──────── Data ────────

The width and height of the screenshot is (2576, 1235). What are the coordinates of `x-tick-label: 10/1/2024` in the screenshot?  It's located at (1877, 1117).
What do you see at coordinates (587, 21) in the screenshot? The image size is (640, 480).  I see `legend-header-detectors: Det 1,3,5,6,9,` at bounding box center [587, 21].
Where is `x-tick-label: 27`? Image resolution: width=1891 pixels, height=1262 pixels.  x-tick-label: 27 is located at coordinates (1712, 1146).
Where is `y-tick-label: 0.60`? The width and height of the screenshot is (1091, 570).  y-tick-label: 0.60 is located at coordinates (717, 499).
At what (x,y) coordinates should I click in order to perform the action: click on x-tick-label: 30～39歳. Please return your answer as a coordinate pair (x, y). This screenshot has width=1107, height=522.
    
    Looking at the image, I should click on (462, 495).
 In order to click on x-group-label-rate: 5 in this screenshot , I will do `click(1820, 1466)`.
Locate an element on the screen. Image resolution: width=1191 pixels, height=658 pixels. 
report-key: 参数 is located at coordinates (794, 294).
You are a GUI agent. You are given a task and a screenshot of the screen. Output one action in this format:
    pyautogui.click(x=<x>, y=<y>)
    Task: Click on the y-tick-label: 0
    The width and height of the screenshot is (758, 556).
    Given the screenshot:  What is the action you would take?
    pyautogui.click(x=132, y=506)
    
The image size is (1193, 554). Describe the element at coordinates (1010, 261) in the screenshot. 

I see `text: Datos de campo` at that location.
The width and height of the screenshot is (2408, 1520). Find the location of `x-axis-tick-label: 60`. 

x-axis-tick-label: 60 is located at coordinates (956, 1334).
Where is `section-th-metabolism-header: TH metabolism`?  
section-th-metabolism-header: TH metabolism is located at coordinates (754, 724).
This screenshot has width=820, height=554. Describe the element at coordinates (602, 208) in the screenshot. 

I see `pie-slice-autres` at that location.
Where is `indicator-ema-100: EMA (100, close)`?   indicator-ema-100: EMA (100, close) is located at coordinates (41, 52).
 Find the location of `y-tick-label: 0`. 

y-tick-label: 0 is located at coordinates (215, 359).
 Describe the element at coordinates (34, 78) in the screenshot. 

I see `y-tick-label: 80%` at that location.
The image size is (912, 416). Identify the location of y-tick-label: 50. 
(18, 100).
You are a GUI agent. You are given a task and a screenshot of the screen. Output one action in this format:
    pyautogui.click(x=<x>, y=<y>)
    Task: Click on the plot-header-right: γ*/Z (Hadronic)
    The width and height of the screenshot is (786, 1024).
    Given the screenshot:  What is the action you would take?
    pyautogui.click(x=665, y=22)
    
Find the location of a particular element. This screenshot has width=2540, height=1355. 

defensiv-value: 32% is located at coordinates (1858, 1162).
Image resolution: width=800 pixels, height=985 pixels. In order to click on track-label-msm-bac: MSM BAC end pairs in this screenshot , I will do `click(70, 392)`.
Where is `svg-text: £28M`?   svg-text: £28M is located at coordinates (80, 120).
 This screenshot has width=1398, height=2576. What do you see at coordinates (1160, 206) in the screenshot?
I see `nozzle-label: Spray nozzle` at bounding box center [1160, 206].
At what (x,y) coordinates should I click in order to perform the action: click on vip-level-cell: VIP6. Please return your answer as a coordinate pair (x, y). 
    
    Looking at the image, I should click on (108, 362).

────────

■ **Aim of the task**:
In the records, from the line with "The width and height of the screenshot is (2408, 1520)." to the line with "y-tick-label: 0 is", can you replace "Find the location of" with "Where is" and leave everything else unchanged?

■ **Result of this exercise**:
The width and height of the screenshot is (2408, 1520). Where is `x-axis-tick-label: 60`. 

x-axis-tick-label: 60 is located at coordinates (956, 1334).
Where is `section-th-metabolism-header: TH metabolism`?  
section-th-metabolism-header: TH metabolism is located at coordinates (754, 724).
This screenshot has width=820, height=554. Describe the element at coordinates (602, 208) in the screenshot. 

I see `pie-slice-autres` at that location.
Where is `indicator-ema-100: EMA (100, close)`?   indicator-ema-100: EMA (100, close) is located at coordinates (41, 52).
 Where is `y-tick-label: 0`. 

y-tick-label: 0 is located at coordinates (215, 359).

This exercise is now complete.